Proterra will work on the project with UNR and its Living Lab Coalition partners that includes the Regional Transportation Commission of Washoe County (RTC), the Nevada Department of Motor Vehicles (NDMV), the Nevada Governor’s Office for Economic Development, Fraunhofer Institute for Transportation and Infrastructure Systems IVI, and the cities of Reno, Sparks and Carson City.
Unlike other programs to date, this autonomous vehicle pilot will deal with real road conditions from the perspective of public transit systems, and emphasize the most challenging aspects related to mass transportation, which include dense and dynamic environments, degraded conditions, and a need for swift emergency response. The pilot will also explore a new set of robotic perception algorithms that are required to address these conditions, and focus on information from multi-modal sensors and new multi-modal localization and mapping systems. Rather than solely detecting traffic, the Living Lab will focus on predicting traffic flows and plans to enhance safety.

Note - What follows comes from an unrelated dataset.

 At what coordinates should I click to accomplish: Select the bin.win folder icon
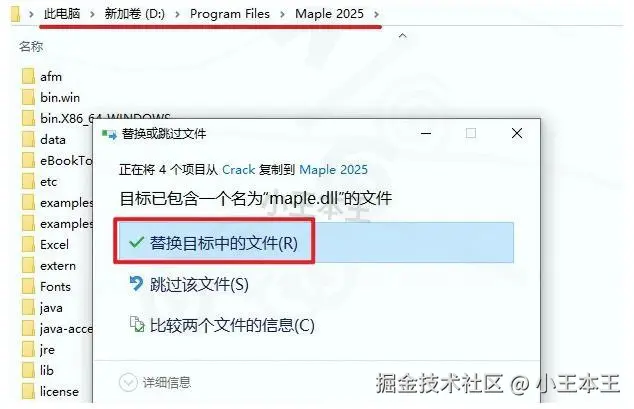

UNR’s current work focuses on the problems of vehicle perception, navigation control, path planning, and vehicle-to-vehicle/infrastructure (V2X) research.
The Living Lab program will include three main phases of R&D:
Phase 1 focuses on data collection, vehicle instrumentation and intelligent transportation system assessment;
Phase 2 on data mining, communications and algorithms development; and
Phase 3 on licensing and commercialization.
In the first phase, RTC’s state-of-the-art Proterra electric bus will operate on specific city routes to sense and gather data, which will inform technology and systems development.
“Autonomy is key for safety, efficiency and reliable transportation systems at scale. Our shared vision is to have robust, long-term autonomy to enable safer modes of transit,” said Carlos Cardillo, director of the Center for Applied Research at UNR.
“In the pilot, we plan to research and develop a robust set of algorithms for localization and mapping, object detection in the domains of multi-modal fusion and recognition of intent, to ultimately advance robotic perception and move systems closer to our simultaneous goal of enhancing safety. The project involves University researchers in advanced-autonomous systems, computer sciences, synchronized mobility, robotics and civil engineering.”